▸ **Material to process**
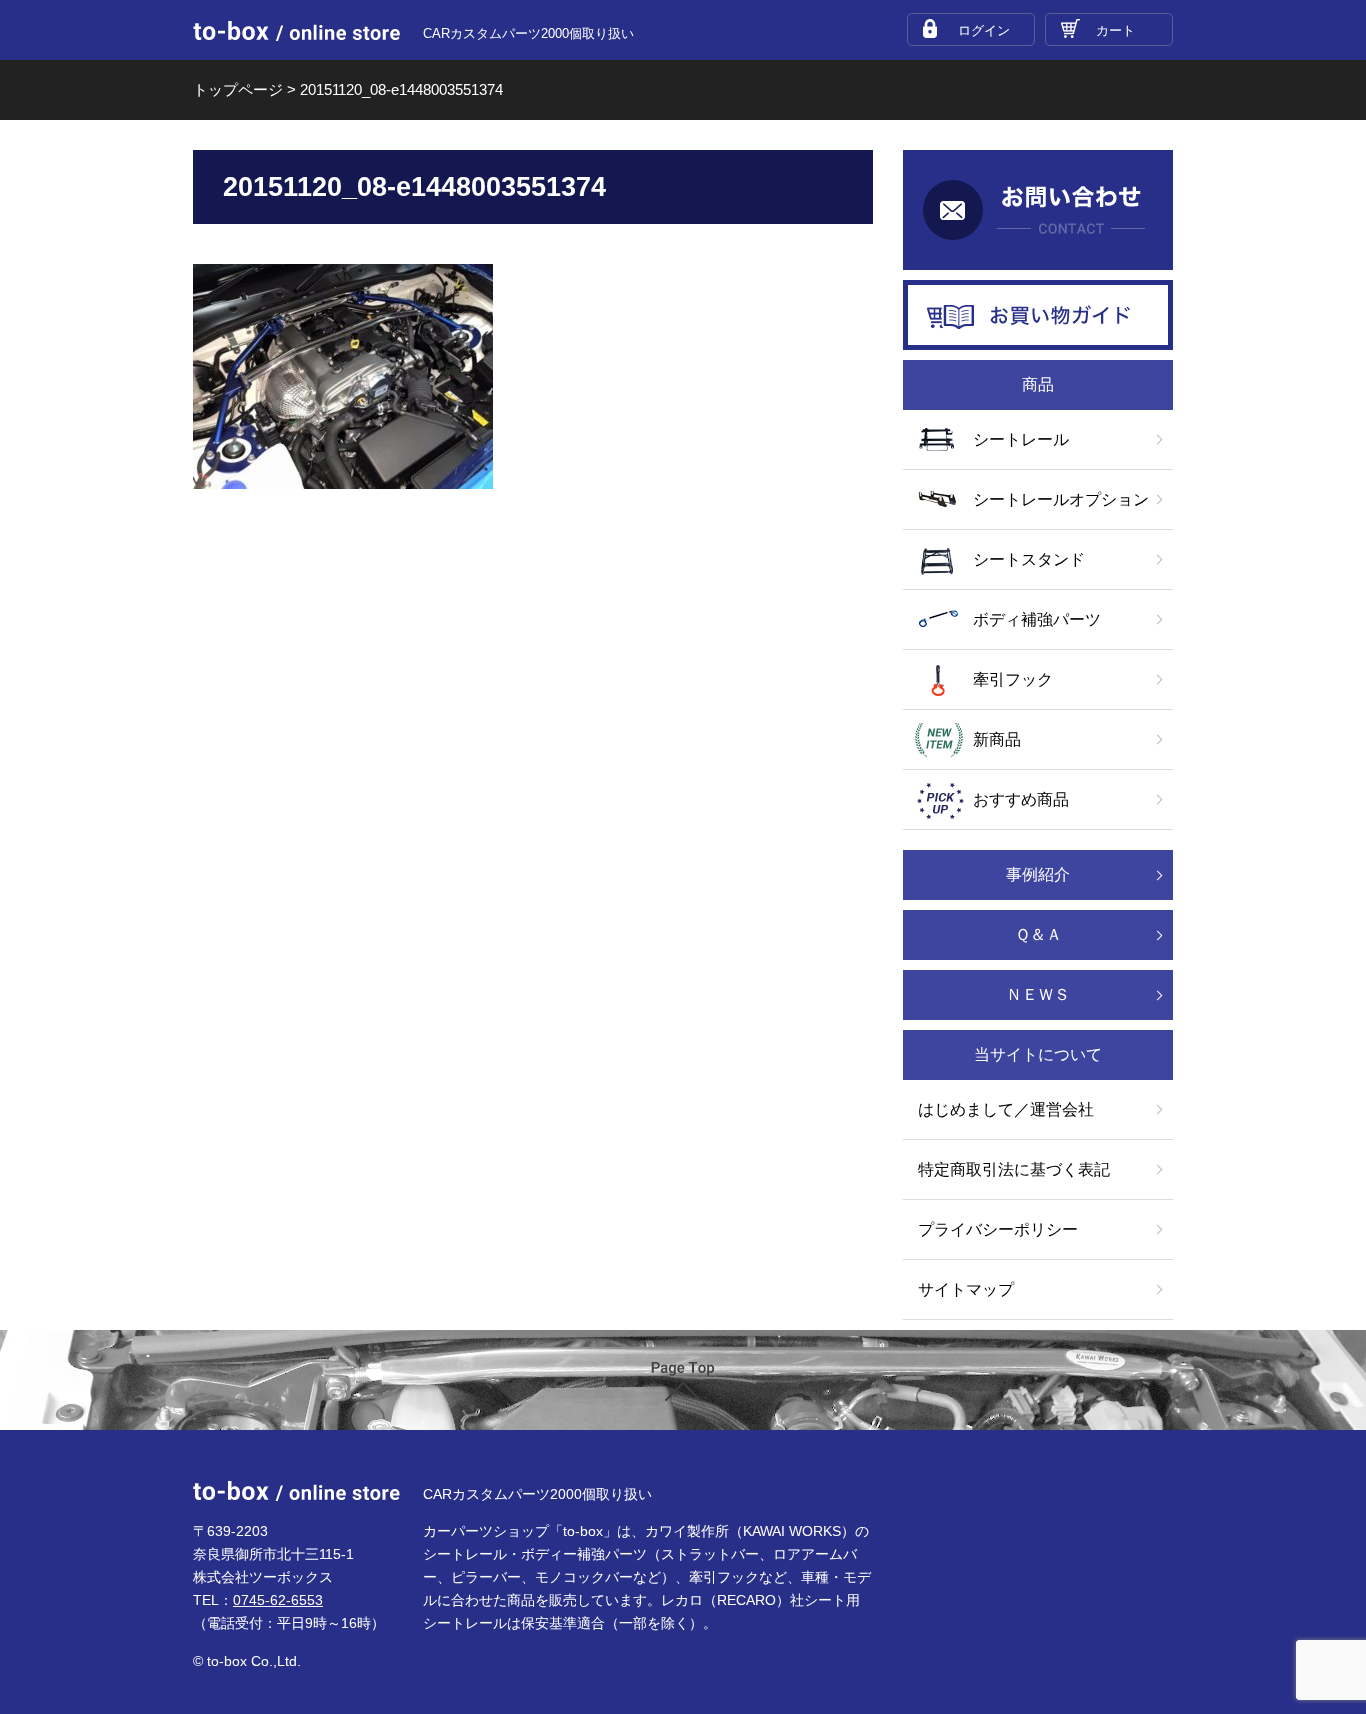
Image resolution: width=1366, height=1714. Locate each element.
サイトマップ (966, 1289)
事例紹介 (1038, 874)
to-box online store (296, 31)
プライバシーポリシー (998, 1229)
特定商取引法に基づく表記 (1014, 1169)
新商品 (997, 739)
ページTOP (683, 1381)
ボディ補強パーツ (1037, 619)
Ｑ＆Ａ (1038, 934)
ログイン (984, 30)
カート (1115, 30)
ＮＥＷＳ (1038, 994)
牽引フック (1013, 679)
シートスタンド (1029, 559)
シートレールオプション (1061, 499)
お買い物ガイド (1038, 315)
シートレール (1021, 439)
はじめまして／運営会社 (1006, 1109)
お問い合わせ (1038, 210)
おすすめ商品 (1021, 799)
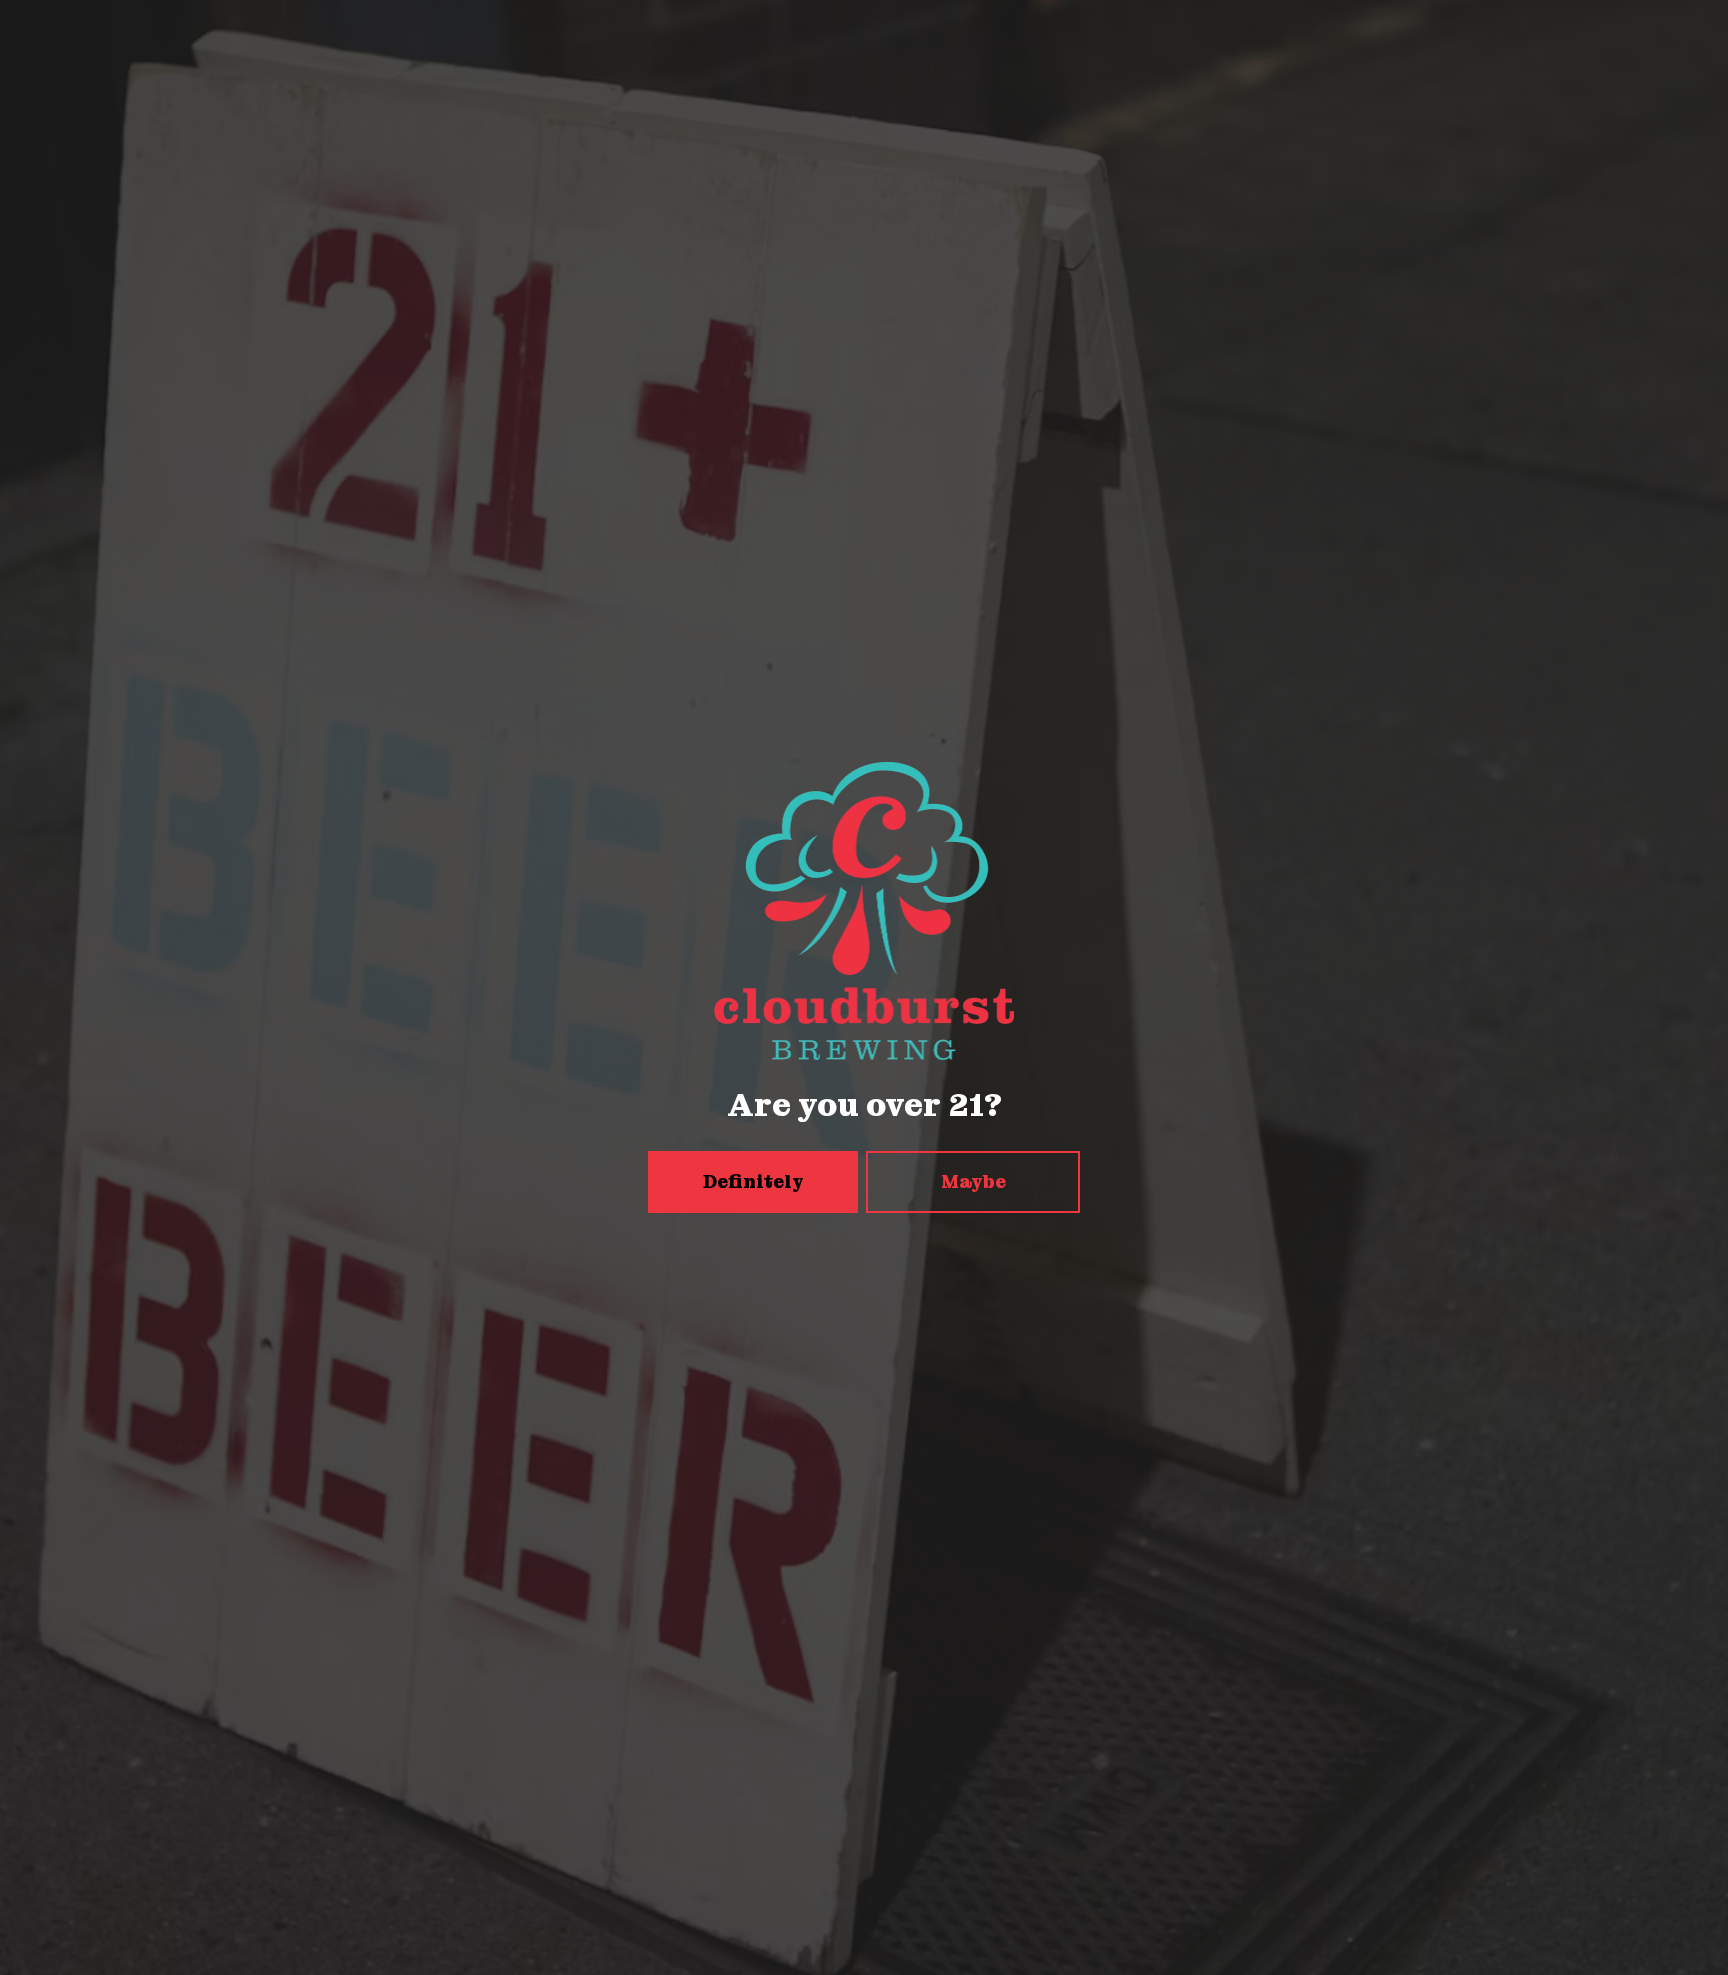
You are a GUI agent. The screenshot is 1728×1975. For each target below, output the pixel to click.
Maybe (973, 1181)
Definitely (753, 1181)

▸ **Work instruction**
Your task is to repeat the entries above exactly, omitting the pictures.

▸ **Written answer**
Image resolution: width=1366, height=1714. Locate each element.
サイトマップ (966, 1289)
事例紹介 (1038, 874)
to-box online store (296, 31)
プライバシーポリシー (998, 1229)
特定商取引法に基づく表記 (1014, 1169)
新商品 (997, 739)
ページTOP (683, 1381)
ボディ補強パーツ (1037, 619)
Ｑ＆Ａ (1038, 934)
ログイン (984, 30)
カート (1115, 30)
ＮＥＷＳ (1038, 994)
牽引フック (1013, 679)
シートスタンド (1029, 559)
シートレールオプション (1061, 499)
お買い物ガイド (1038, 315)
シートレール (1021, 439)
はじめまして／運営会社 (1006, 1109)
お問い合わせ (1038, 210)
おすすめ商品 (1021, 799)
You are a GUI agent. The screenshot is 1728×1975. For each target below, output the pixel to click.
Maybe (973, 1181)
Definitely (753, 1181)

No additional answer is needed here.